守護騎士任命
「ファイア!」
今日も広大な荒野でフィーレリアの魔法が炸裂する。
魔物の代わりに目標とされた数十の案山子の様な物体は、勢いよく燃え盛った後、灰と化し風に吹かれて消えた。
「まさか、これほどとは…」
目の前で起こったことが俄には信じられない様子で、監察者たちがつぶやく。
皆がその光景に驚愕している。
未知なるものへの恐怖と、それを上回る魔物退治への劇的な期待感で体の震えが止まらない様だ。
これまで、王命により、官僚、騎士団員、執事や侍女、庭師やコックに至るまで、16歳以上の多種多様な者が、フィーレリアの魔法を己の目で確かめ、「第二王女が魔物討伐に参加することの意義」について、各々意見書を作成し国へ提出していた。
その結果をもってフィーレリアの今後が決まる。
また、この国にとって幸運だったことの一つが、フィーレリアが行使できる魔法は1種類だけではなかった、ということだ。
火魔法、水魔法、風魔法、土魔法、光魔法、時空魔法…
そもそも、これら全ての魔導書が、城の書庫に保管されていたわけではない。

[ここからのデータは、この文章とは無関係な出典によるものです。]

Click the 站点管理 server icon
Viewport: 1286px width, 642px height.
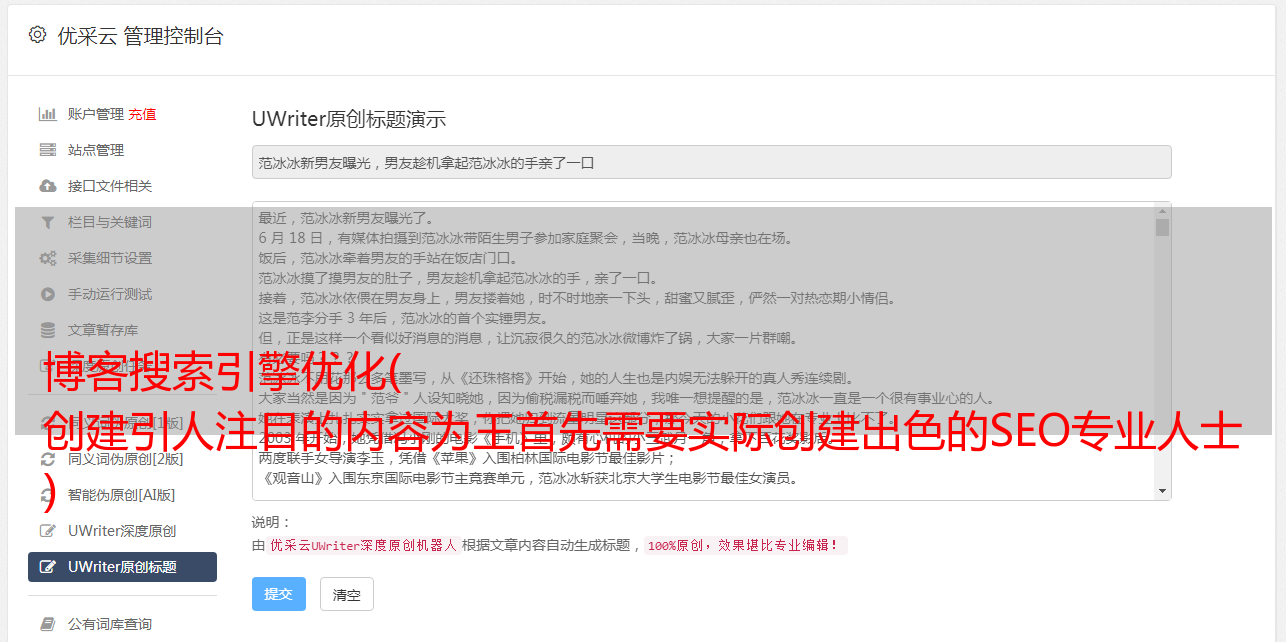pos(47,150)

火魔法と水魔法に関するものだけであったのだ。保管されていたのは。
だが、フィーレリアはイメージし、頭に浮かんだ呪文を唱えることで、あらゆる魔法を自由に発現することができた。それらは最早フィーレリア特有の魔法と言える。
当然フィーレリア本人も理屈などわからない。
「やるしかない」中で「やってみたらできた」のだ。
出し惜しみはしなかった。全身全霊で魔法を披露した。必ず皆に認めてもらわねばならないのだ。

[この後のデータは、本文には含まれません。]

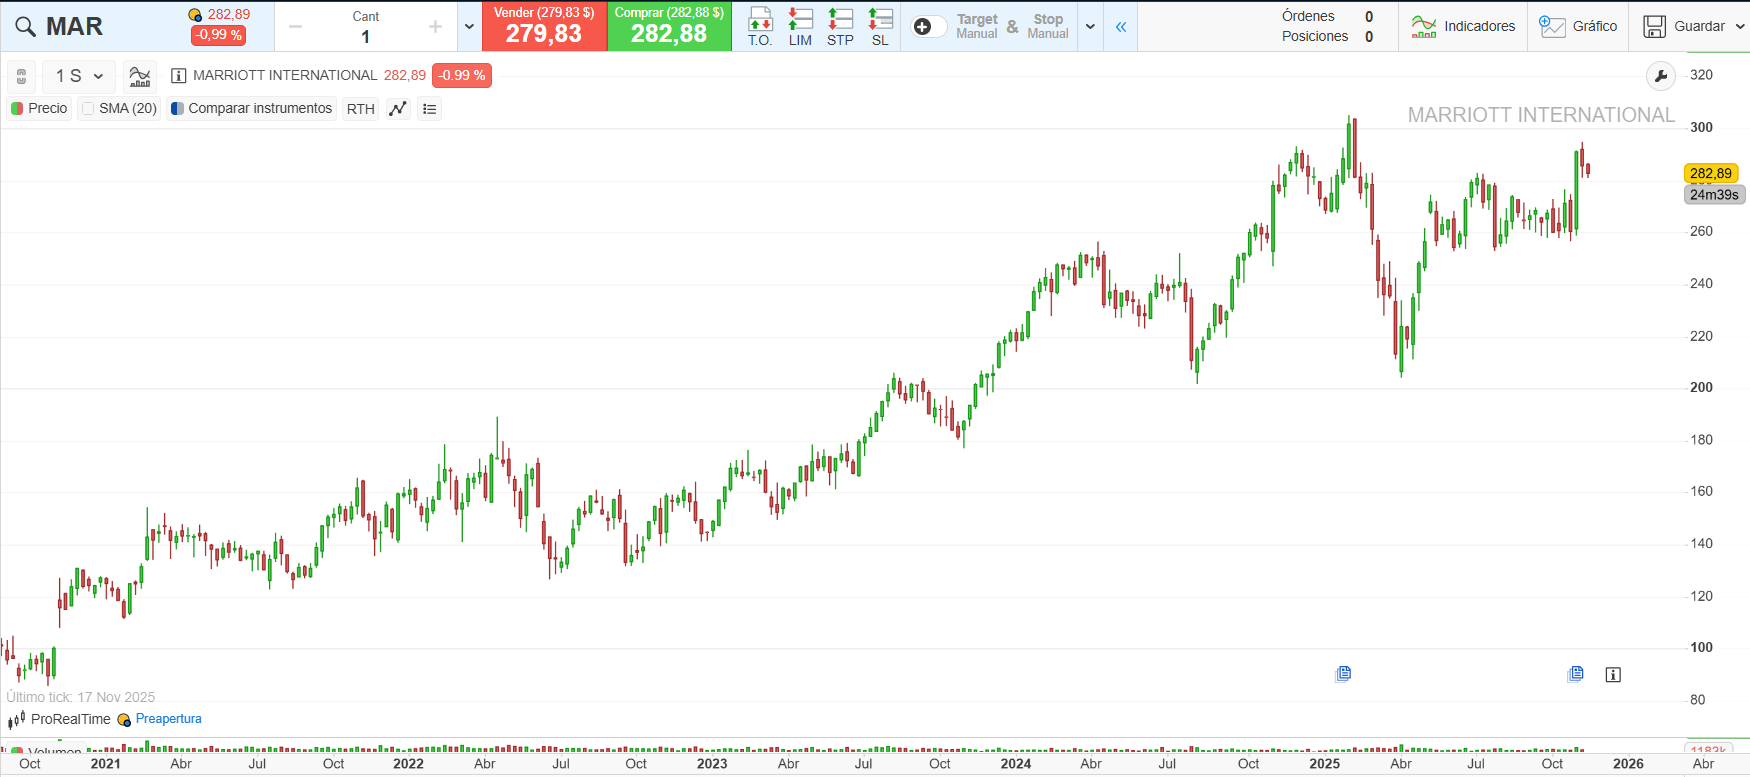Open the Indicadores menu
Screen dimensions: 1750x777
point(1463,27)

-----そして、1年。フィーレリアは如何なくその実力を国中に知らしめ、常識を覆し、兄や母、遂には父を陥落させることとなったのだが、一つだけ、条件が出された。
『守護騎士をつけること』
フィーレリアに対する国民の盛り上がりは異常な程で、これを覆すことは王であっても不可能。それは一目瞭然であった。

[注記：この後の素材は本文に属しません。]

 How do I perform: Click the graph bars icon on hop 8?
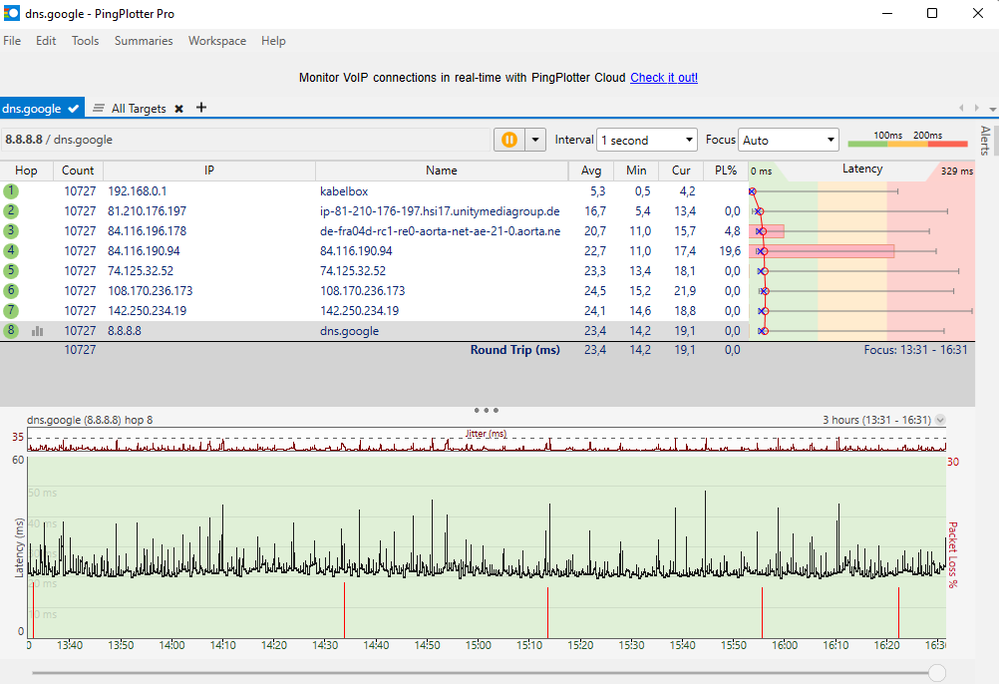coord(38,331)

騎士を付けたところで、これほどまでに強力な魔法を使うフィーレリアにとっては、何の意味も無いのかもしれない。
だが、過酷な戦場において、信頼足る歳の近い者が側にいることで、フィーレリアの心が少しでも和らぐのではないか。
そんな微かな期待のもと、守護騎士に任命されたのがこの時齢12歳になるアレクシス=グランデであった。
父であるイーヴァンは何かせずにはいられなかったのだ。茨の道を歩ませてしまう娘に対しての、せめてもの親心であった。
アレクシスの父であるブルーノは、守護騎士として魔物討伐に参加しなければいけない、ということをアレクシスには伝えていませんでした。
伝えても伝えなくても、基本感情が乏しいアレクシスにはさほど影響がないとわかっていたし、まっさらな気持ちでフィーレリアに仕えてほしいと考えていたからです。